### [What is required]
Give the data again in full, exactly as written below.

### [Extracted entries]
►

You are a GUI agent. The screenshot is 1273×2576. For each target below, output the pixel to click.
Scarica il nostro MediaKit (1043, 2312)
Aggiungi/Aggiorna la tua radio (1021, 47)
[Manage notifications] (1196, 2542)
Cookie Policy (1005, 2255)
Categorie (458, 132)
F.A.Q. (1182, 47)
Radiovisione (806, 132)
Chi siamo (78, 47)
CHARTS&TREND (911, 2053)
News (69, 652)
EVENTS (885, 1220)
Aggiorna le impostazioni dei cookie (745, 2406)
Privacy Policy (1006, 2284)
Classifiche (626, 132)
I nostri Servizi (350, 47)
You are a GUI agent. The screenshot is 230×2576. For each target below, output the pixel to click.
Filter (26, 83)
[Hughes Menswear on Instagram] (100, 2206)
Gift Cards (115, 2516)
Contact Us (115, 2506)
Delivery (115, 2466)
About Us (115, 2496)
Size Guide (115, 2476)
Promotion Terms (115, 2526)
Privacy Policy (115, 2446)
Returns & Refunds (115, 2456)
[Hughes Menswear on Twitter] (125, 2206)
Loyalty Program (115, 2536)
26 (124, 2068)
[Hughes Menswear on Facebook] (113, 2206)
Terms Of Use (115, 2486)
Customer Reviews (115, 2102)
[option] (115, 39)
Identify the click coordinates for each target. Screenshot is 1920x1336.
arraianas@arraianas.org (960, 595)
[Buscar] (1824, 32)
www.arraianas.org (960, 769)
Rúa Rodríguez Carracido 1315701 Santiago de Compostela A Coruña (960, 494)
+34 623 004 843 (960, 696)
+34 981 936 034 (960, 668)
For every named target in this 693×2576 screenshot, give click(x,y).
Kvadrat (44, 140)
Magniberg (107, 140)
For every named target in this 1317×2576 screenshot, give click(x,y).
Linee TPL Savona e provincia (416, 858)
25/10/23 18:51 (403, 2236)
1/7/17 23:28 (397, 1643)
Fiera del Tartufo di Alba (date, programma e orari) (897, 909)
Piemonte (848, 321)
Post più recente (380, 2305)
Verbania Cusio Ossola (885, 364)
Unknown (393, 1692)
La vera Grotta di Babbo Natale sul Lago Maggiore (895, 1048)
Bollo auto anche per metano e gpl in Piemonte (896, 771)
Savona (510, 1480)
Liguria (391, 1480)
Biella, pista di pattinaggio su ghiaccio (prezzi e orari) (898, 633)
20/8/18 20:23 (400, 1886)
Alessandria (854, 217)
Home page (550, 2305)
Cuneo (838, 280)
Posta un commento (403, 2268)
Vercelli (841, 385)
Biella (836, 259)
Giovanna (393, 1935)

◄

### [Result of the task]
You are a GUI agent. The screenshot is 1273×2576. For each target below, output the pixel to click.
Scarica il nostro MediaKit (1043, 2312)
Aggiungi/Aggiorna la tua radio (1021, 47)
[Manage notifications] (1196, 2542)
Cookie Policy (1005, 2255)
Categorie (458, 132)
F.A.Q. (1182, 47)
Radiovisione (806, 132)
Chi siamo (78, 47)
CHARTS&TREND (911, 2053)
News (69, 652)
EVENTS (885, 1220)
Aggiorna le impostazioni dei cookie (745, 2406)
Privacy Policy (1006, 2284)
Classifiche (626, 132)
I nostri Servizi (350, 47)
You are a GUI agent. The screenshot is 230×2576. For each target below, output the pixel to click.
Filter (26, 83)
[Hughes Menswear on Instagram] (100, 2206)
Gift Cards (115, 2516)
Contact Us (115, 2506)
Delivery (115, 2466)
About Us (115, 2496)
Size Guide (115, 2476)
Promotion Terms (115, 2526)
Privacy Policy (115, 2446)
Returns & Refunds (115, 2456)
[Hughes Menswear on Twitter] (125, 2206)
Loyalty Program (115, 2536)
26 (124, 2068)
[Hughes Menswear on Facebook] (113, 2206)
Terms Of Use (115, 2486)
Customer Reviews (115, 2102)
[option] (115, 39)
Identify the click coordinates for each target. Screenshot is 1920x1336.
arraianas@arraianas.org (960, 595)
[Buscar] (1824, 32)
www.arraianas.org (960, 769)
Rúa Rodríguez Carracido 1315701 Santiago de Compostela A Coruña (960, 494)
+34 623 004 843 (960, 696)
+34 981 936 034 (960, 668)
For every named target in this 693×2576 screenshot, give click(x,y).
Kvadrat (44, 140)
Magniberg (107, 140)
For every named target in this 1317×2576 screenshot, give click(x,y).
Linee TPL Savona e provincia (416, 858)
25/10/23 18:51 (403, 2236)
1/7/17 23:28 (397, 1643)
Fiera del Tartufo di Alba (date, programma e orari) (897, 909)
Piemonte (848, 321)
Post più recente (380, 2305)
Verbania Cusio Ossola (885, 364)
Unknown (393, 1692)
La vera Grotta di Babbo Natale sul Lago Maggiore (895, 1048)
Bollo auto anche per metano e gpl in Piemonte (896, 771)
Savona (510, 1480)
Liguria (391, 1480)
Biella, pista di pattinaggio su ghiaccio (prezzi e orari) (898, 633)
20/8/18 20:23 (400, 1886)
Alessandria (854, 217)
Home page (550, 2305)
Cuneo (838, 280)
Posta un commento (403, 2268)
Vercelli (841, 385)
Biella (836, 259)
Giovanna (393, 1935)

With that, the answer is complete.